Travel and tourism now accounts for a staggering 10.2 percent of global
GDP . And, where there is money, criminals will follow. Add to that the specific nature of travel transactions – high value one-off payments, rapid consumption and the sheer number of suppliers across the globe – and the travel sector is a huge target for
Our new research, Fraud in Travel Payments, revealed that the three most common types of fraud in the travel industry are stolen payment details, cyber breaches of online booking platforms and stolen security credentials. These attacks are costing travel
intermediaries a whopping $21 billion each year. And that figure is predicted to increase 20% by 2020, exceeding $25 billion.
However, there are some straightforward ways to decrease the risk of fraud, and to aid recovery if you do fall victim. Here’s seven pieces of best practice advice for travel intermediaries to take control:
Create customer registrations
This is a simple way to track fraud without a large initial outlay. A customer registration process that includes contact details, nationality, date of birth, payment details and other information will allow you to develop positive lists and negative lists
for monitoring and filtering of transactions. Such lists can also form the foundation for fraud control tools and processes and enable collaboration with other organisations.

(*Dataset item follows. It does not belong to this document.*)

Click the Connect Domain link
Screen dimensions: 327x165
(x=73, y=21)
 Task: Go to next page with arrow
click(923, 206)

Encourage employee education and collaboration
Educate employees so they can recognise the warning signs and avoid falling prey to attacks, especially when it comes to more integrated social engineering attacks. These can include phishing attacks, such as bogus emails that look like they are from trusted
sources or legitimate external providers. As well as being all knowing, a company needs to be all seeing. Collaboration across company departments, as well as external collaboration with trade associations or other legitimate players in the value chain, can
create system-wide reduction in fraud risk by having more visibility across different networks.
Apply internal controls
No single employee should have complete control over transactions. Instead, a ‘maker’ should enter the transaction, followed by a ‘checker’ who verifies the data and authorises the transaction. This type of regulation supports red flagging of transactions
without fear of retribution and reprimand from an immediate supervisor.

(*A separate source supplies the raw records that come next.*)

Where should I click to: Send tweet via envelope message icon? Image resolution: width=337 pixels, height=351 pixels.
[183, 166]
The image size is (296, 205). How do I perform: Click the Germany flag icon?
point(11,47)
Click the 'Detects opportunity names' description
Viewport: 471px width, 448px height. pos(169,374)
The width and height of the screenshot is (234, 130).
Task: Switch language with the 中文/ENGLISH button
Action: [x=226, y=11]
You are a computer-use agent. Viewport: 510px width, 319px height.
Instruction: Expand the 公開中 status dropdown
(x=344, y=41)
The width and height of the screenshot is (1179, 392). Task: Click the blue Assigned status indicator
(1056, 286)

Use payment methods that offer protection and recovery mechanisms
Virtual cards generally allow controls to be set that significantly decrease the risk of fraud, and they also include mechanisms for recovering from fraud. However, not all virtual cards are the same. eNett Virtual Account Numbers (VANs) allow users to define
booking and payment parameters, minimising the risk of fraud when paying travel suppliers. eNett VANs also offer sophisticated chargeback capabilities, meaning funds may be recovered should fraud occur.
Know your supplier
Travel intermediaries face a balancing act between offering a wide range of travel services and the need for due diligence in relation to travel suppliers. It’s important to consider a level of background checking to satisfy yourself that a travel supplier
legally exists and is who they say. Even a trusted relationship requires due care and attention as rogue employees may enter organisations at any time or fraudsters may infiltrate payment-related systems and platforms.
Include payments in cyber security scope
Investment in good cyber security practices is a given, but intermediaries must make sure to include payment platforms and methods in their scope. This should typically cover requirements for password complexity and change frequency, tracking of login patterns
for unusual activity (e.g. locations or IP addresses), use of multi-factor authentication, and account lockouts after failed attempts or account inactivity.

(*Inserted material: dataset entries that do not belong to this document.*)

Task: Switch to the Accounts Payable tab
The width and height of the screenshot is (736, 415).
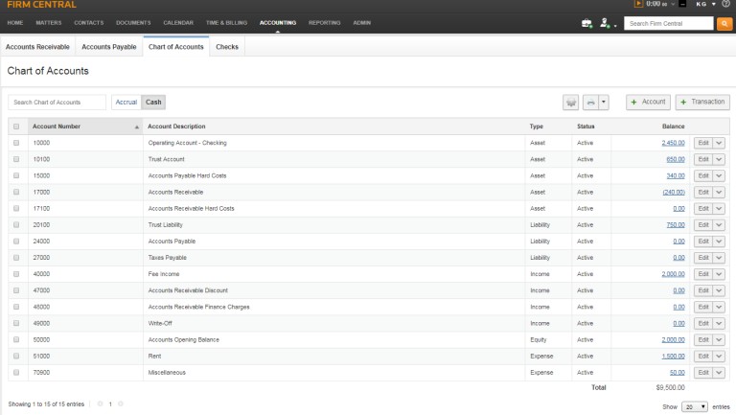Action: click(108, 46)
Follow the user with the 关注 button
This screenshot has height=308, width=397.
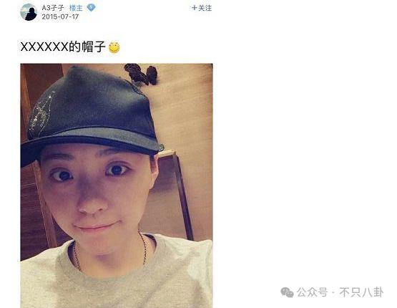[202, 8]
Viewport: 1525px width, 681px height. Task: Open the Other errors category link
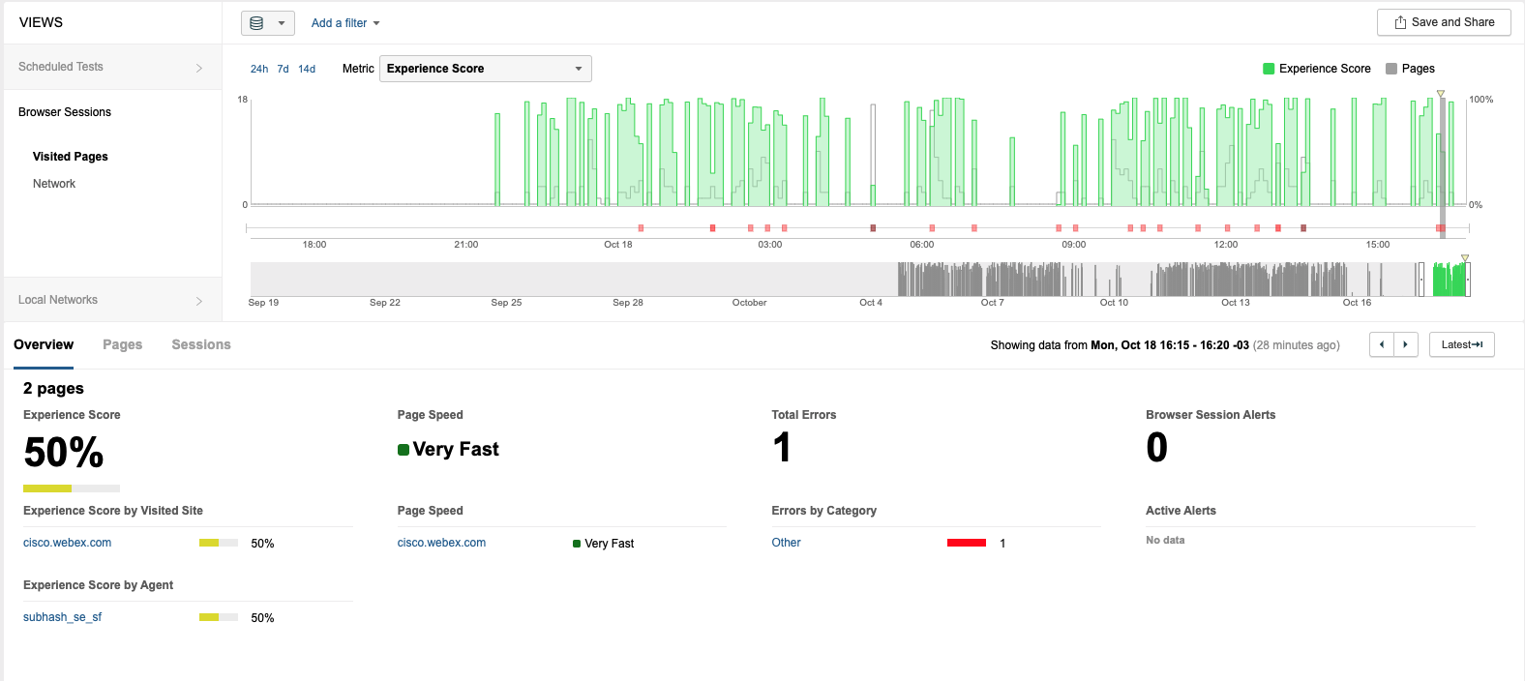[786, 543]

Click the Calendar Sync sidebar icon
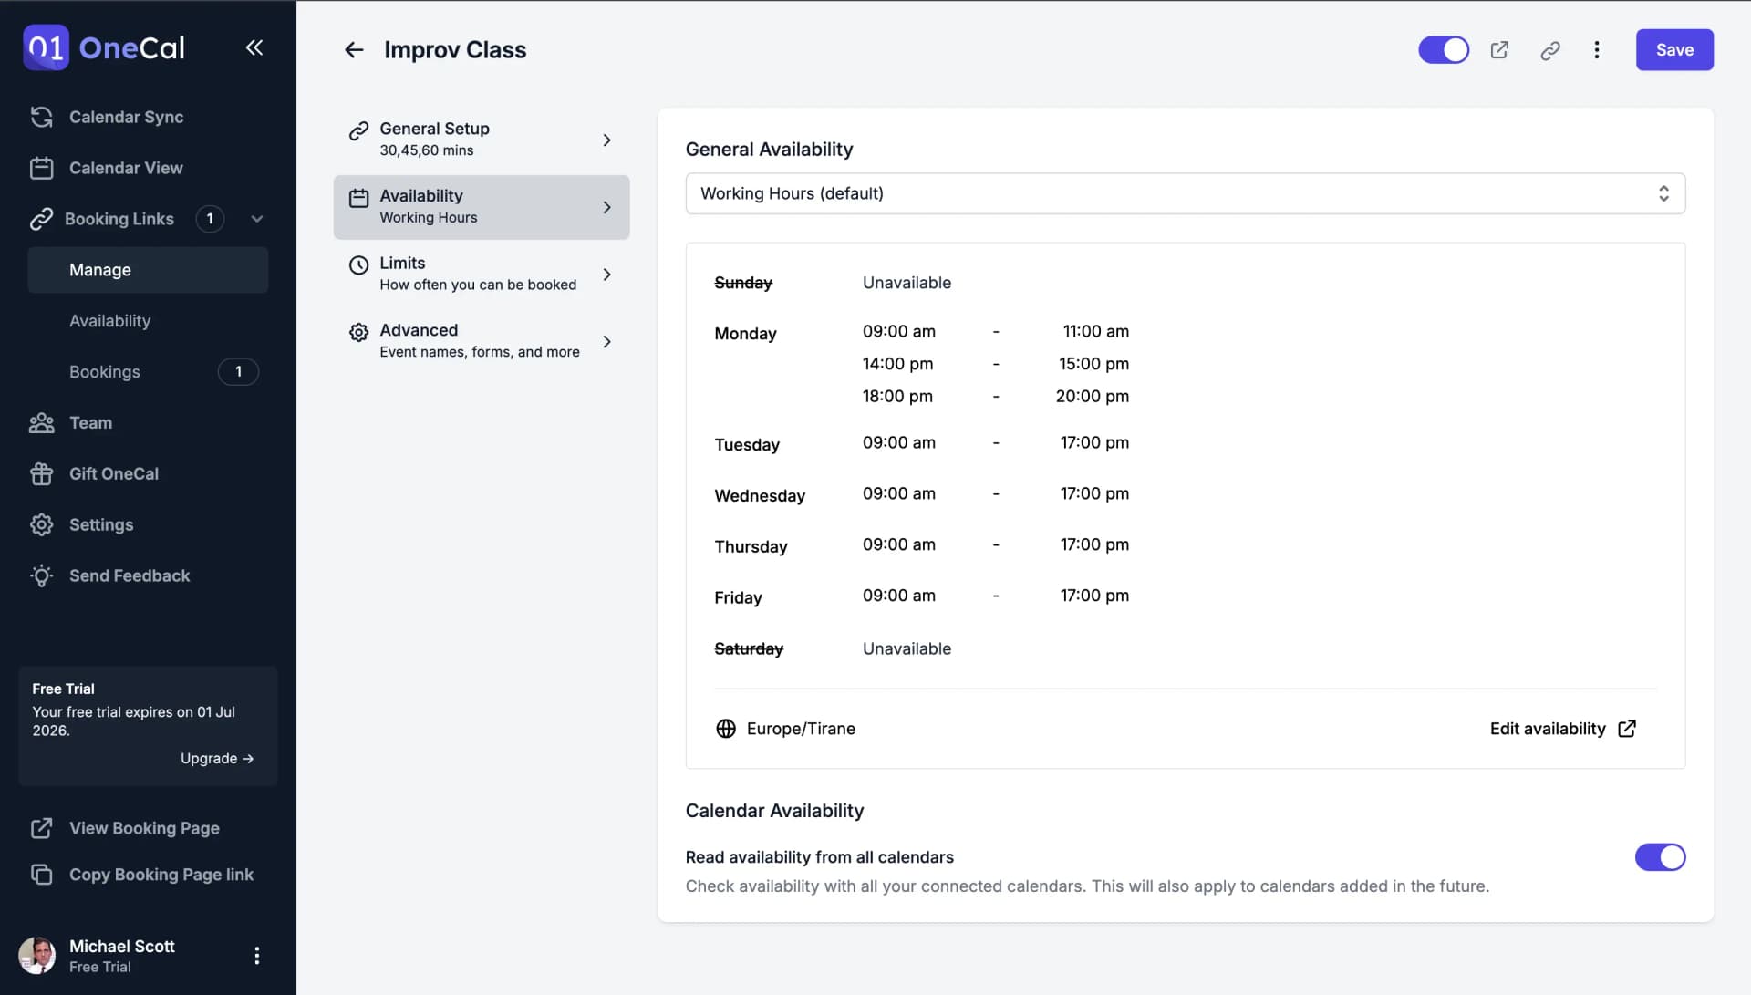coord(41,117)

Establish rules and practices
Limiting the number of declined transactions allowed per payment card, establishing a minimum timeframe from time of booking to use of travel service, identification of higher risk third party purchases and manual reviews of higher risk bookings can all
lower fraud rates. Listings from travel suppliers and subsequent payments to them may also be subjected to additional scrutiny if established rules indicate reason for suspicion.
As we enter a future of more online users and fewer face to face bookings, the problem of fraud in the travel industry will continue to grow. By following these steps your travel business will be as robust as it can against sophisticated and persistent cybercriminals.